*** Listed entries ***

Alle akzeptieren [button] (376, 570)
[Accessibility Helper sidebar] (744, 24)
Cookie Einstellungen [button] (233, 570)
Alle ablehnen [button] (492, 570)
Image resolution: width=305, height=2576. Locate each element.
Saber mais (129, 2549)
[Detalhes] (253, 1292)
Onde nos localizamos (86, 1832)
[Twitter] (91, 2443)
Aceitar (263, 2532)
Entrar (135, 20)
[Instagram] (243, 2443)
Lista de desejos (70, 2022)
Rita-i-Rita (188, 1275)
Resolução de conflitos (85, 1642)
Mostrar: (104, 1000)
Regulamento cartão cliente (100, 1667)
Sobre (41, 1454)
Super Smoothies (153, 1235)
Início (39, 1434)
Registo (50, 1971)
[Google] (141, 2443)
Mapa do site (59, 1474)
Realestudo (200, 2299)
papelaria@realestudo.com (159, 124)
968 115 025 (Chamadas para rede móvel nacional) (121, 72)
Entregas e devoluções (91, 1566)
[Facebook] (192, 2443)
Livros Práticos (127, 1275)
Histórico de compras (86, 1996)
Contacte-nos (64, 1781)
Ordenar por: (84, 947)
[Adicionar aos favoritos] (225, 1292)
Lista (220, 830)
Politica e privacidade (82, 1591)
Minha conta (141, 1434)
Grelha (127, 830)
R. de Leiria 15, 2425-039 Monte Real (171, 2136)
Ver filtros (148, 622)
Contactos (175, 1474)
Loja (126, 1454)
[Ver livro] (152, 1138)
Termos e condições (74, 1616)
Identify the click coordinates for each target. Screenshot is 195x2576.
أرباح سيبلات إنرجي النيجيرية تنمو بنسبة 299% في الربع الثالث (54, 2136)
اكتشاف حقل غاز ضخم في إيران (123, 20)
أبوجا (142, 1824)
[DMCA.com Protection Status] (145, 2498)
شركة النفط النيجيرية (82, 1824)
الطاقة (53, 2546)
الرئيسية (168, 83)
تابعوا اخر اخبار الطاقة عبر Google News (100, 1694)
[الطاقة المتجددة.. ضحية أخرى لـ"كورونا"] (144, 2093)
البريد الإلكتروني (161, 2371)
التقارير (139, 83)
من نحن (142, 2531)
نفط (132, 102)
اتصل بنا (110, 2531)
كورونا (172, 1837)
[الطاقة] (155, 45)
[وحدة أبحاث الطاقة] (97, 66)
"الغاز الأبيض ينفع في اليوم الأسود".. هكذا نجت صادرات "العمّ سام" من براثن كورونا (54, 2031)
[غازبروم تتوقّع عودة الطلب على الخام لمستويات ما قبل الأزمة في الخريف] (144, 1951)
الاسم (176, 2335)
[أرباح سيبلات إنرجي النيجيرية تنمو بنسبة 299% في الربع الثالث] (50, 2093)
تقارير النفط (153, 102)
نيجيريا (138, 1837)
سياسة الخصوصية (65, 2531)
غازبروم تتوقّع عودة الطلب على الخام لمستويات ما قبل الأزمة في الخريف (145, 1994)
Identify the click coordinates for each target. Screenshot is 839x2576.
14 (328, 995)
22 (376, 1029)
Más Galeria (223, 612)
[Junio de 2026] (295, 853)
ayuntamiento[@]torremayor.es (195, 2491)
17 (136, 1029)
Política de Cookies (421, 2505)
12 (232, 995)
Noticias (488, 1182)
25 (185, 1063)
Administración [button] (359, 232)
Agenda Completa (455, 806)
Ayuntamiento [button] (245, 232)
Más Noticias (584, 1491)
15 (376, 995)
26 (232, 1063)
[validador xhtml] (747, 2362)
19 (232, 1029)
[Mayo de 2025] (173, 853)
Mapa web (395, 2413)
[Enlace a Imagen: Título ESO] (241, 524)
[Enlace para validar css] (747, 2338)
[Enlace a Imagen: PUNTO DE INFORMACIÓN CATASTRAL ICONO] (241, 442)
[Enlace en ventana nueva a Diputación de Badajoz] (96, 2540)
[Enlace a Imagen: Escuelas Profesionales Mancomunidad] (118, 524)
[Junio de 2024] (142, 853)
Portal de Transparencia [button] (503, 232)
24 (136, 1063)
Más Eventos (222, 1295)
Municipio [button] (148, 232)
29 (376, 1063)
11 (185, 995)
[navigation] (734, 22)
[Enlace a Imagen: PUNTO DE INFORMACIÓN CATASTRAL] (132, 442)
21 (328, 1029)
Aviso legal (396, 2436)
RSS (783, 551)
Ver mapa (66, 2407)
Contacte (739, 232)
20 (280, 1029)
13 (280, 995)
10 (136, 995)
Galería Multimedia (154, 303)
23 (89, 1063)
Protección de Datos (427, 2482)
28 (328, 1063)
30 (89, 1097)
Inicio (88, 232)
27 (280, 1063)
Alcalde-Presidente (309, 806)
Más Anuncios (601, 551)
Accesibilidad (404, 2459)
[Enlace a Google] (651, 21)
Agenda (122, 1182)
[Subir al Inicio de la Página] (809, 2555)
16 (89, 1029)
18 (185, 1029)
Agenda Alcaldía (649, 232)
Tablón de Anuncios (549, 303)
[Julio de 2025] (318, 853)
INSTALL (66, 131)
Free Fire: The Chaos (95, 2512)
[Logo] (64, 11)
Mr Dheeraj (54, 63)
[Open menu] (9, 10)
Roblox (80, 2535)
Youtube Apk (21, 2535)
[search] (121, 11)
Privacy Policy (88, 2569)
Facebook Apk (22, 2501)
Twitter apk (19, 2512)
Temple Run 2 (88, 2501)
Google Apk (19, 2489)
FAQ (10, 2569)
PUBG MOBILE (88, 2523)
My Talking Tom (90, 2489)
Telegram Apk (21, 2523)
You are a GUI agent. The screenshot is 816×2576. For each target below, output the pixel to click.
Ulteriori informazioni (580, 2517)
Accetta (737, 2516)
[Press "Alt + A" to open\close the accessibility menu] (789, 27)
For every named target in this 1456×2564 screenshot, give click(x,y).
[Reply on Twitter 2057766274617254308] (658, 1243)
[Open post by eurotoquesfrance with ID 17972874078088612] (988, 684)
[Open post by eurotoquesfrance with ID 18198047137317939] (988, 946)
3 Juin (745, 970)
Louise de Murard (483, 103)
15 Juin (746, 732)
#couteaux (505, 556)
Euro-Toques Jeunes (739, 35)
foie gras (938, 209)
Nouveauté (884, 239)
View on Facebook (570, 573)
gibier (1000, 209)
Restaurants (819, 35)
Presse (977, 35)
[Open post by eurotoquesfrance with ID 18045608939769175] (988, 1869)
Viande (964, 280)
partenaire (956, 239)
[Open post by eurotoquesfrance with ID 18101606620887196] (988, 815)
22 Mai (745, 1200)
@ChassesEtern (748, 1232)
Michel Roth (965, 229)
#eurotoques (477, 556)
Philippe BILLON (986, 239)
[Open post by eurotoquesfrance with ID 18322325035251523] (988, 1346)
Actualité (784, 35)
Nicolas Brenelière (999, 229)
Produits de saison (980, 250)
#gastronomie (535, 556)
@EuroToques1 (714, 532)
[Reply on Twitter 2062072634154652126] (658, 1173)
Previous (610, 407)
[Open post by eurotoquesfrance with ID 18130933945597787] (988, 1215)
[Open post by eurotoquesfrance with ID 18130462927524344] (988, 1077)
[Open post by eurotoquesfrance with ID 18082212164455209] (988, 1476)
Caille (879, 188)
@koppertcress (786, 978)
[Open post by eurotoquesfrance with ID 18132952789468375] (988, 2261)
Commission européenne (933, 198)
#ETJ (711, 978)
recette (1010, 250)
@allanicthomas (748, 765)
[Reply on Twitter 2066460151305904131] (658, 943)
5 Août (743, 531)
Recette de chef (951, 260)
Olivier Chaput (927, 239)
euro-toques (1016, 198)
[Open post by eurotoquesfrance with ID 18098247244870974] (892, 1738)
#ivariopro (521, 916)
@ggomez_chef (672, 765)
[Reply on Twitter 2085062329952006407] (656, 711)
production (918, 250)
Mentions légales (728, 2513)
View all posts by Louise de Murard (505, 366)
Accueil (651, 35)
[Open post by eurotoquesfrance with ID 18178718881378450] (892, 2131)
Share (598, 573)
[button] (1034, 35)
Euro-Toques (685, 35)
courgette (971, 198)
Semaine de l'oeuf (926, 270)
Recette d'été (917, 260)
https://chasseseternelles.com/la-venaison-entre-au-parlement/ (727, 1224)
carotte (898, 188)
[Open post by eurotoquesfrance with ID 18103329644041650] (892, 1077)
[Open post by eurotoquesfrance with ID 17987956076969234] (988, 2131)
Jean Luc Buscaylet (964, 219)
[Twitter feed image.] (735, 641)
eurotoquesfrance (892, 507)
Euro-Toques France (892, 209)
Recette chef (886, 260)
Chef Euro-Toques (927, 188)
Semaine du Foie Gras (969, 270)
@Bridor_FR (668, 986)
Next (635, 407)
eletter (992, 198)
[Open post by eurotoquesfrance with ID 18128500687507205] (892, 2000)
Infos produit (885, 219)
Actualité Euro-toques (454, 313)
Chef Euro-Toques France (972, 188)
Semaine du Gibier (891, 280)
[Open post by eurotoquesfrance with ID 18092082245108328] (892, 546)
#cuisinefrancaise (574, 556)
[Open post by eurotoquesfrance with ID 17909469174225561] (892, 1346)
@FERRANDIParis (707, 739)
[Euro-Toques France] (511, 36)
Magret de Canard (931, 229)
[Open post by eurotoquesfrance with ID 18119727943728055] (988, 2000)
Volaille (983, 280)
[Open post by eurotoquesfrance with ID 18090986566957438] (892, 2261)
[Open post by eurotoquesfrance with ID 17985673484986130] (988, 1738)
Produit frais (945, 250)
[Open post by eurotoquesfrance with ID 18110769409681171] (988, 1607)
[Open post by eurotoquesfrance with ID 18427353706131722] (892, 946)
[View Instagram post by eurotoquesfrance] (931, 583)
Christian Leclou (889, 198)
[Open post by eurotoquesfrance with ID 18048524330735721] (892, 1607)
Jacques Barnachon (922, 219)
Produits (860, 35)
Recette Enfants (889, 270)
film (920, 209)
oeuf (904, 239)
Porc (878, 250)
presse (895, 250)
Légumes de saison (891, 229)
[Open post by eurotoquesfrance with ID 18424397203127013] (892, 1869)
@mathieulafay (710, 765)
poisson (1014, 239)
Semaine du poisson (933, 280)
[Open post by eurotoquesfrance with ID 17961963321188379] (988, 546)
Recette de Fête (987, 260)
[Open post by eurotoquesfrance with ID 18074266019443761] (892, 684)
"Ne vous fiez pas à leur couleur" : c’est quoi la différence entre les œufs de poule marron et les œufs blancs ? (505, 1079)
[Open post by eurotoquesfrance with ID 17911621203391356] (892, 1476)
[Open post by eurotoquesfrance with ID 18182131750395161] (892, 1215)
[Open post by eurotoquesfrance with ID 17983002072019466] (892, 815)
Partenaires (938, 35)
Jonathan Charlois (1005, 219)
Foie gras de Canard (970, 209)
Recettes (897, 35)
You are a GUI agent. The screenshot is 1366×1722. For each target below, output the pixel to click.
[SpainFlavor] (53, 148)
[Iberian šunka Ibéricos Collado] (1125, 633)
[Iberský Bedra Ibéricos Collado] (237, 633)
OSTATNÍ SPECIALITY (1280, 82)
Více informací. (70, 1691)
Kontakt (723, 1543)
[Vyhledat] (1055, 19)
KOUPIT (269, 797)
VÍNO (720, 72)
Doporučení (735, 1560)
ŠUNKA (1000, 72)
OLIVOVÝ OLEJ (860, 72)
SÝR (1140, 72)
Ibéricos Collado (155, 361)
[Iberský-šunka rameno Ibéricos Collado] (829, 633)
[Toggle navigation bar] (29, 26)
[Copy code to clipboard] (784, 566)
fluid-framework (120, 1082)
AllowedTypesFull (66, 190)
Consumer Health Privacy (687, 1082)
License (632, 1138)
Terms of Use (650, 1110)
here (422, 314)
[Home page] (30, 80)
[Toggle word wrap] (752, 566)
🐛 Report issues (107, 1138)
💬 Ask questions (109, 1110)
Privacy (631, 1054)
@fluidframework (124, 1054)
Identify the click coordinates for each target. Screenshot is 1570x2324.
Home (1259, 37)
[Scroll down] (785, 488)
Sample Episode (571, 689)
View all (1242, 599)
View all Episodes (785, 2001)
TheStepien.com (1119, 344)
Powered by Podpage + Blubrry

*** End of Listed entries ***

[Work order]:
The answer should be the first line of the material and every line after it through the line containing "Entrar (135, 20)", exactly as written, and nothing else.

[Exercise output]:
Alle akzeptieren [button] (376, 570)
[Accessibility Helper sidebar] (744, 24)
Cookie Einstellungen [button] (233, 570)
Alle ablehnen [button] (492, 570)
Image resolution: width=305, height=2576. Locate each element.
Saber mais (129, 2549)
[Detalhes] (253, 1292)
Onde nos localizamos (86, 1832)
[Twitter] (91, 2443)
Aceitar (263, 2532)
Entrar (135, 20)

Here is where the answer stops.